In D75802#1913247 <https://reviews.llvm.org/D75802#1913247>, @abrachet wrote:

> There's just no portable way that I know of to ensure the compile will never make any stack allocations. It's not like like the memcpy intrinsic that @gchatelet added either where it is nice to have, so even if we add a `never_stack_alloc` attribute to clang (which sounds non trivial), it wouldn't just be slower on other compilers but not work at all. Any stack allocation and the kernel cannot return from the signal, I've gotten either `SIGSEGV` or `SIGBUS` when implementing this in C.
>
> Those errors were with ASan and UBSan turned on, and compiled at `O1`. When sanitizers are turned off and compiling at `O1` this function works when written in C (breaks at `O0`. One idea, is put this in a separate C file, implement it in C and then use `add_custom_command` so we always know how it is being compiled, ie no sanitizers no instrumentation and optimizations always turned on.
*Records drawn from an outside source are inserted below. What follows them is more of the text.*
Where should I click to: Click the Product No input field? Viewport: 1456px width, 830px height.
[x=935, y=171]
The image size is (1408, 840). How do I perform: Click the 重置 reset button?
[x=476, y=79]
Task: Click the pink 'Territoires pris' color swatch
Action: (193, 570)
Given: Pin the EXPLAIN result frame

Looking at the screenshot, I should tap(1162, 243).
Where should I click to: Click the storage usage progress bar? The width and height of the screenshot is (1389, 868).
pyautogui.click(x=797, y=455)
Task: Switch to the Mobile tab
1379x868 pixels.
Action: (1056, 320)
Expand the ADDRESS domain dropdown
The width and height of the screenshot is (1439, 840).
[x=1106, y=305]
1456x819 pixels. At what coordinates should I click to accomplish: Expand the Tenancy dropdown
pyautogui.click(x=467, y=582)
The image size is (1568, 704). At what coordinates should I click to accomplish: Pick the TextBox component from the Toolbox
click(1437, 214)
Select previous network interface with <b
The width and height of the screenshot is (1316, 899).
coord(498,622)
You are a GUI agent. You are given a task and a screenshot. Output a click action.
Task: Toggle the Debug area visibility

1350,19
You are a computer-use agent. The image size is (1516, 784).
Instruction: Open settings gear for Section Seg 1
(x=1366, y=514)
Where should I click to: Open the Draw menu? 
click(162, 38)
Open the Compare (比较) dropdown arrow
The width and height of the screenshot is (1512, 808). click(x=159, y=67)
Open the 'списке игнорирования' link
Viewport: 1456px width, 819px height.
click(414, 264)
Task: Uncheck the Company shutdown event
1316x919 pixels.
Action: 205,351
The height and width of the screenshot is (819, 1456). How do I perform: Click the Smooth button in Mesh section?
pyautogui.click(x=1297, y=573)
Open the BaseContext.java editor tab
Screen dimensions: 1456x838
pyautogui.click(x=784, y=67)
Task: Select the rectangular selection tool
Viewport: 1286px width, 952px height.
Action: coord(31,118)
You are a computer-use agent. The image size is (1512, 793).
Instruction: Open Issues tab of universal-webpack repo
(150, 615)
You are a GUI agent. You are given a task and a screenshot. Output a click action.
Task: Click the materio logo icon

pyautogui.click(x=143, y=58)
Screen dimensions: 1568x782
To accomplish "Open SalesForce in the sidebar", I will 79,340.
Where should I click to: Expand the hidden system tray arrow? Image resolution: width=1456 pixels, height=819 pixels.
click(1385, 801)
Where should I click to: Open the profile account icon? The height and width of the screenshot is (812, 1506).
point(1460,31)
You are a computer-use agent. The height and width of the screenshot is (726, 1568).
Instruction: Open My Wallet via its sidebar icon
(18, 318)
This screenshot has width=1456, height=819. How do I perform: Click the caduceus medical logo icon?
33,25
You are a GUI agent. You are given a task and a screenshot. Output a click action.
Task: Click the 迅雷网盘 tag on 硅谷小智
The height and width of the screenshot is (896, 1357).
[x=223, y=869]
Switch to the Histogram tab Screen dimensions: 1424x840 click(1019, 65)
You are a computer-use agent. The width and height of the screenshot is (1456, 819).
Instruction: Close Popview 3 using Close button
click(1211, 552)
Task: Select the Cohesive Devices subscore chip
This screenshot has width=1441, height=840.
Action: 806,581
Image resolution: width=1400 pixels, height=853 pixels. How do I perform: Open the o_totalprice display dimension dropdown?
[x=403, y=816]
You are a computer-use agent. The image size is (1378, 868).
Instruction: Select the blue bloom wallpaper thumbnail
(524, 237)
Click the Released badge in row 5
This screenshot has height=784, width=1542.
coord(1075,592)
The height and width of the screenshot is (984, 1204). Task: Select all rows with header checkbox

This is hacky though because if someone has an alias for their compiler like `alias clang="clang -fsanitize=address"` then that solution breaks too. Not to mention there is no guarantee that with optimizations turned on the compiler will not emit any push instructions (although its a safe bet that none would).


Firstly, I should have mentioned something more in my previous message. The only inline assembly we want to restrict to for now is the syscall layer. If such a restriction makes it impossible to do certain things, then we will consider relaxing it case-by-case.

Coming back to this patch, if we require a certain optimization level, I think that's reasonable. FWIW, glibc has such requirements at many places.

If I have a function like this:

  __attribute__((no_sanitize("address"))) // Add the full list of sanitizers which can affect us
  void my_syscall(void) {
    __llvm_libc::syscall(5);
    __builtin_unreachable();
  }

And, I compile with `-O3 -fomit-frame-pointer`, it produces:

  0000000000000000 <_Z10my_syscallv>:
     0:   b8 05 00 00 00          mov    $0x5,%eax
     5:   0f 05                   syscall 

So, it seems to me like the only additional thing we need is to teach the compiler is to use `rax` instead of `eax`. That too, we need it so that it works with gdb? Other way around, can we teach gdb/lldb to work LLVM libc? I am OK to wait on "fixing" this aspect.

So, in conclusion, if we can put this new function in a `.cpp` file as you suggest, and set up the right compiler options, we are good for now? Our build rules are probably not setup to handle all this correctly/conveniently, so they might need some extension.